ESTRATTO DEL TESTO ::
::::
La mia carne il mio sangue
La mia carne il mio sangue
Le cose sono andate ancora peggio con Moja Krew (La mia carne, il mio sangue) di Marcin Wrona storia di un pugile costretto ad abbandonare il ring dopo che è stato accertato che i colpi che ha preso hanno compromesso in modo definitiva la sua salute. Gli resta poco da vivere e decide di avere un figlio ad ogni costo. Dopo aver tentato una fallimentare riconciliazione con una sua ex, decide di chiedere in sposa una vietnamita, immigrata illegale, che accetta anche se con molti dubbi anche perché è già incinta di un connazionale. Quando l'ex boxeur, che nel frattempo passa da una risa all'altra e da un incontro mercenario a un incidente d'auto, viene a sapere del figlio in arrivo va su tutte le furie, poi ci ripensa e fa sposare la donna con un suo collega, anch'egli ritiratosi e con cui ha un rapporto d'amore e odio (lo ha trovato a letto con la prima fidanzata). Finale strappalacrime con gli sposi e il moribondo che si abbracciano ubriachi piangendo. E' un melodramma banale, con interpreti completamente privi dello spessore richiesto dalla parti, voragini nella sceneggiatura, banalità nel racconto e nella descrizione ambientale.
::::
VOCI ARCHIVIATE ::
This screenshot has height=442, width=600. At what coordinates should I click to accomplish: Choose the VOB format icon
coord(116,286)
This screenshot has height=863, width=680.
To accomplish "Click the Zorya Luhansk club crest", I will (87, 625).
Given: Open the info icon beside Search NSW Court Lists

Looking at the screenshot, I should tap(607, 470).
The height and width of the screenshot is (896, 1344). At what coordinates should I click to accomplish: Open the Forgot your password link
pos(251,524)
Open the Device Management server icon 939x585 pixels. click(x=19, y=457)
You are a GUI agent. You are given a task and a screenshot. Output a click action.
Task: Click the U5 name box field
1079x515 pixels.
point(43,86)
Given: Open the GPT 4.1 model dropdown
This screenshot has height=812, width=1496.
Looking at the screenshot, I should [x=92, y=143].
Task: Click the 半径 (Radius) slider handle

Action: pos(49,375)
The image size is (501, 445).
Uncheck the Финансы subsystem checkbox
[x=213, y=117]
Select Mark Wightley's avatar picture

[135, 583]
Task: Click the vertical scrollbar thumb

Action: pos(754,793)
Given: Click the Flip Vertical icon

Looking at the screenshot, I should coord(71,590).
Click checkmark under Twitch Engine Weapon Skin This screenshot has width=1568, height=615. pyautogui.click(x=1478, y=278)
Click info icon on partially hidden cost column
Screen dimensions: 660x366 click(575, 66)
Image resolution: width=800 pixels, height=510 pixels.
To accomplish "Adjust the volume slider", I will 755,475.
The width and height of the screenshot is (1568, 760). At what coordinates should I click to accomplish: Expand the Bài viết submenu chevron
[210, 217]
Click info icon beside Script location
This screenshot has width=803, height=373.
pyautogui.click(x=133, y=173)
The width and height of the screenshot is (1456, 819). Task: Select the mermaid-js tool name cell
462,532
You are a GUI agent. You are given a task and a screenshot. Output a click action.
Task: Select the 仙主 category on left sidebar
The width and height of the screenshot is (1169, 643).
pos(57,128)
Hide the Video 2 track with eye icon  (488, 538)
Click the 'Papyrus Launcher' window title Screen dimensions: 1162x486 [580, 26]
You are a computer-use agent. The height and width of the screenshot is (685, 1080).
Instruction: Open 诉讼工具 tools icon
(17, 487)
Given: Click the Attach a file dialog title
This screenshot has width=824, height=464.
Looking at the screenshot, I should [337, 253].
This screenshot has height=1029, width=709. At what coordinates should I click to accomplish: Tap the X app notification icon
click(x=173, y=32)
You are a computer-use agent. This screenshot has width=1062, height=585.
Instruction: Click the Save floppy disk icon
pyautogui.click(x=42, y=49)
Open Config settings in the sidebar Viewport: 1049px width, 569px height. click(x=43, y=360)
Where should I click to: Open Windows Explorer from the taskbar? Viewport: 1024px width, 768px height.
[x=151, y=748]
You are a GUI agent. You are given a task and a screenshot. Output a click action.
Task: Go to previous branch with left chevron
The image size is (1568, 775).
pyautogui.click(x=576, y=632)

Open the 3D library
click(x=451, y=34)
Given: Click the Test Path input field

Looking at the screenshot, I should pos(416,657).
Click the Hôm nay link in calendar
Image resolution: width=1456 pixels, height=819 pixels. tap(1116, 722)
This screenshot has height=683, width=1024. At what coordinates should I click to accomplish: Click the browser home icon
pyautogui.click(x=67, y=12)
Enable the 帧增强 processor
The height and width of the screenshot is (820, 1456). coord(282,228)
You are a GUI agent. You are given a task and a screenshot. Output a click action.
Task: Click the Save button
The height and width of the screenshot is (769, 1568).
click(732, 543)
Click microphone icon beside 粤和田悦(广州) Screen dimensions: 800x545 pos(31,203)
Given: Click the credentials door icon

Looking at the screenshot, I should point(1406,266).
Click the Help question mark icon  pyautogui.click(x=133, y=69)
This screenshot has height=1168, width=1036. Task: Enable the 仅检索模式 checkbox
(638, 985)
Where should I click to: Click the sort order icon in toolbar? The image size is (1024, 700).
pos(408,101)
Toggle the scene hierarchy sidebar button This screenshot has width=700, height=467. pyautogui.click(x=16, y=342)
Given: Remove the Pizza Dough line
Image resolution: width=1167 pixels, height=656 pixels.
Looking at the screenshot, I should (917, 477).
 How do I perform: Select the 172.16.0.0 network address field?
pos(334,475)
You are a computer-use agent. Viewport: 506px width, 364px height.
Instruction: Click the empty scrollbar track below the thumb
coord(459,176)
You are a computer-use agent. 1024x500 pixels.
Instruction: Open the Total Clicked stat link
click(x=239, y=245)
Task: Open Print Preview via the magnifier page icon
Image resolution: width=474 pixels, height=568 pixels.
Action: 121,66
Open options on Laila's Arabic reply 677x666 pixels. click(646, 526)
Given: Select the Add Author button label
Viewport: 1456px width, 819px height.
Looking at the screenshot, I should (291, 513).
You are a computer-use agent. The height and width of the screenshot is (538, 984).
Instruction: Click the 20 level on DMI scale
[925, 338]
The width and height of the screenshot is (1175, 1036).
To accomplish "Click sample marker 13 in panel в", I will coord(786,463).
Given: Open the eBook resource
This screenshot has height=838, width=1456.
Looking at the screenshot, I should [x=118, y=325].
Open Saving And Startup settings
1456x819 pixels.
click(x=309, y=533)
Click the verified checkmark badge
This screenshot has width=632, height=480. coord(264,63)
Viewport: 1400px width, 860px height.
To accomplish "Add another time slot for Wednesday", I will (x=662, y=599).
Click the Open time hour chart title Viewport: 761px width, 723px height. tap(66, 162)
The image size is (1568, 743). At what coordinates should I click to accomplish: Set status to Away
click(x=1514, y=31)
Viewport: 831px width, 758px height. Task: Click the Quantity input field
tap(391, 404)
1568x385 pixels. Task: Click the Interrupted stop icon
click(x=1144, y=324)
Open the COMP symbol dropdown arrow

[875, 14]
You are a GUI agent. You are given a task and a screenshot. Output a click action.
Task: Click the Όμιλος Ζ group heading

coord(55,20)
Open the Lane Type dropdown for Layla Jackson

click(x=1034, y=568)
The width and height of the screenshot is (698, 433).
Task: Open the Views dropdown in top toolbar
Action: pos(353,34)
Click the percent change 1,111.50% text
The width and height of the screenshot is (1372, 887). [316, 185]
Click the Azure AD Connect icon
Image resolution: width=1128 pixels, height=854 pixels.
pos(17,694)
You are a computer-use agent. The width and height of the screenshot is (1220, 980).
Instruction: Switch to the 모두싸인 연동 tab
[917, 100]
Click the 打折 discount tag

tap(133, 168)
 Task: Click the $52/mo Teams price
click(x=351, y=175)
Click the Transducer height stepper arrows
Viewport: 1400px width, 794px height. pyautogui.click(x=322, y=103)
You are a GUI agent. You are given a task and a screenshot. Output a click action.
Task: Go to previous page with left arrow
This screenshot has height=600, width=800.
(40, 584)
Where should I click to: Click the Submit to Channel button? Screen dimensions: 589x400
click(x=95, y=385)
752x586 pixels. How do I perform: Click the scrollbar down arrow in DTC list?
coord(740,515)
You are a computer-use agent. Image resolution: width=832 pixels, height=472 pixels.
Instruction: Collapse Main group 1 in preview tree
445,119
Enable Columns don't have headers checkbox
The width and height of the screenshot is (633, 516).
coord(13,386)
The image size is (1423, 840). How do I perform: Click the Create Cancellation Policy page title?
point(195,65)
::::
ISTRUZIONI E REQUISITI ::
Riproduci integralmente e senza alcuna modifica il testo sul film «La mia carne il mio sangue». Le voci non hanno alcun legame con il testo.

COMPITO SVOLTO ::
La mia carne il mio sangue
La mia carne il mio sangue
Le cose sono andate ancora peggio con Moja Krew (La mia carne, il mio sangue) di Marcin Wrona storia di un pugile costretto ad abbandonare il ring dopo che è stato accertato che i colpi che ha preso hanno compromesso in modo definitiva la sua salute. Gli resta poco da vivere e decide di avere un figlio ad ogni costo. Dopo aver tentato una fallimentare riconciliazione con una sua ex, decide di chiedere in sposa una vietnamita, immigrata illegale, che accetta anche se con molti dubbi anche perché è già incinta di un connazionale. Quando l'ex boxeur, che nel frattempo passa da una risa all'altra e da un incontro mercenario a un incidente d'auto, viene a sapere del figlio in arrivo va su tutte le furie, poi ci ripensa e fa sposare la donna con un suo collega, anch'egli ritiratosi e con cui ha un rapporto d'amore e odio (lo ha trovato a letto con la prima fidanzata). Finale strappalacrime con gli sposi e il moribondo che si abbracciano ubriachi piangendo. E' un melodramma banale, con interpreti completamente privi dello spessore richiesto dalla parti, voragini nella sceneggiatura, banalità nel racconto e nella descrizione ambientale.